Experts evaluated PEMs from ERNIE Bot 4.0, GPT-4o, ChatGLM4, and ChatGPT-o1, plus physician-sourced PEM. Results showed ERNIE Bot 4.0's non-guideline PEM and physician-sourced PEM were the top two. Patient assessments of the 2 top-scoring PEMs found that the ERNIE Bot 4.0's non-guideline PEM performed as well as, if not slightly better than, the physician-sourced PEM in terms of patient comprehensibility, completeness, and safety. In addition, the non-guideline-based PEM was preferred for patients with a history of diabetes longer than 5 years and for patients with proteinuria. Surprisingly, GPT-4o and ChatGLM4's non-guideline PEMs outperformed guideline-based ones.
The LLMs-sourced PEMs, especially the ERNIE Bot 4.0's non-guideline PEM for early DKD, performed comparably to the physician-sourced PEM in terms of accuracy, completeness, safety, and patient comprehensibility, and exerted a high degree of feasibility. AI may show the potential for broader applications in patient education in the near future.
糖尿病肾病(DKD)是糖尿病常见且严重的并发症,已成为终末期肾病(ESRD)的最重要原因。鉴于糖尿病患病率不断上升,早期发现和干预DKD的紧迫性日益增加。随着人工智能(AI)技术的快速发展,其在患者教育中的潜在应用受到越来越多的关注,尤其是大语言模型(LLMs)。本研究的目的是评估大语言模型生成的早期DKD患者教育材料(PEMs)的质量,并探讨其在患者教育中的可行性。
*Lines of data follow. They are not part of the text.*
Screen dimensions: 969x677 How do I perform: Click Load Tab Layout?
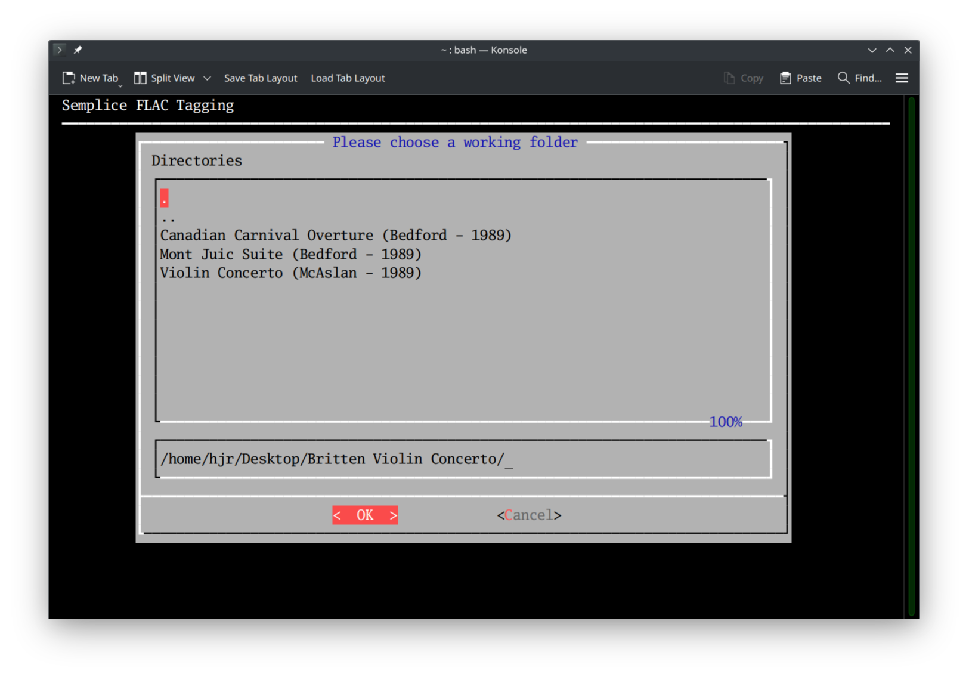[x=348, y=78]
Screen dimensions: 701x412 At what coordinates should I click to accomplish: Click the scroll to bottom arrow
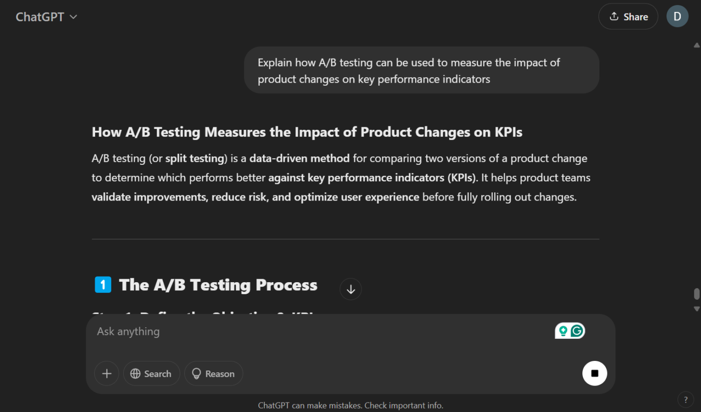(351, 289)
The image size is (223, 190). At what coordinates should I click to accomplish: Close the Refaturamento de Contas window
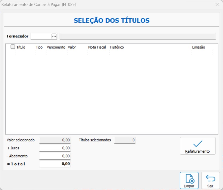click(x=217, y=5)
本研究选择了四个大语言模型(文心一言4.0、GPT-4o、ChatGLM4和ChatGPT-o1)来生成PEMs。其中,文心一言4.0、GPT-4o和ChatGLM4分别根据美国糖尿病协会(ADA)指南和不参考ADA指南生成了两个版本的PEMs。ChatGPT-o1仅生成了一个不参考ADA指南的PEM。一位经验丰富的医生根据ADA指南撰写了一份PEM。所有材料均使用李克特量表进行评估,该量表涵盖准确性、完整性、安全性和患者可理解性等维度。共邀请了7名医学专家(包括肾病学家和内分泌学家)和50名糖尿病患者参与评估。我们记录了患者评估者的基本信息。
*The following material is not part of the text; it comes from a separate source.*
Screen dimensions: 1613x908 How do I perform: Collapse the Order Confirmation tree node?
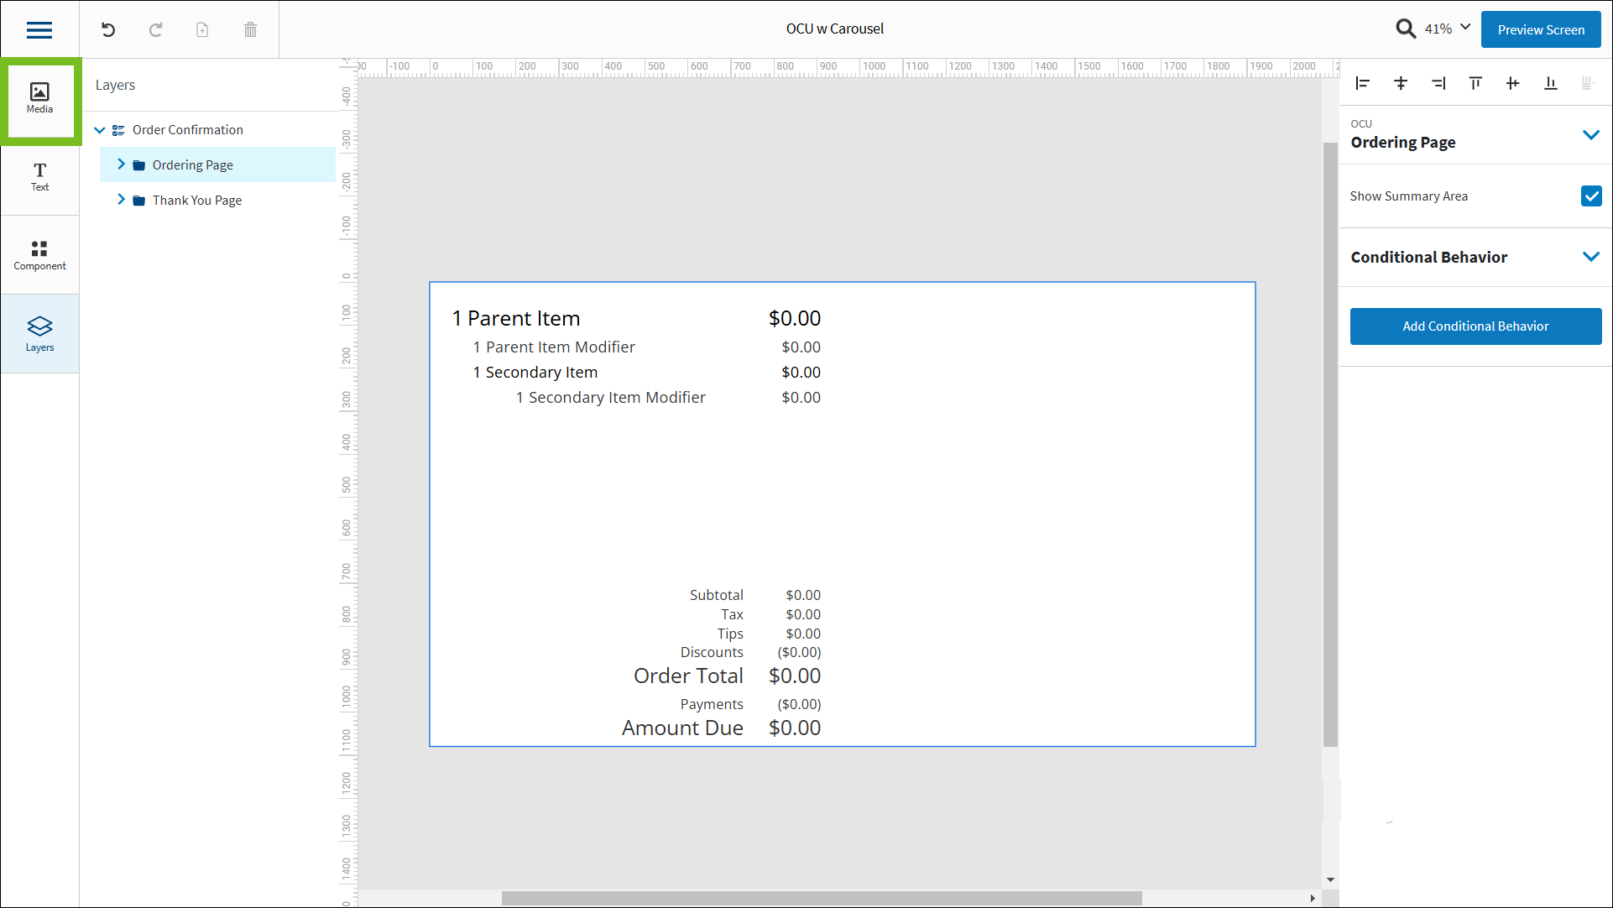click(x=100, y=130)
专家们评估了来自文心一言4.0、GPT-4o、ChatGLM4和ChatGPT-o1的PEMs,以及医生提供来源的PEM。结果显示文心一言4.0的非指南PEM和医生提供来源的PEM位列前两名。对得分最高的两份PEM进行患者评估发现,就患者可理解性、完整性和安全性而言,文心一言4.0的非指南PEM即便不比医生提供来源的PEM略胜一筹,也表现相当。此外,对于糖尿病病史超过5年的患者和有蛋白尿的患者,更倾向于选择非基于指南的PEM。令人惊讶的是,GPT-4o和ChatGLM4的非指南PEM表现优于基于指南的PEM。
大语言模型生成来源的PEMs,尤其是文心一言4.0针对早期DKD的非指南PEM,在准确性、完整性、安全性和患者可理解性方面与医生提供来源的PEM表现相当,且具有高度可行性。人工智能在不久的将来可能在患者教育中展现出更广泛应用的潜力。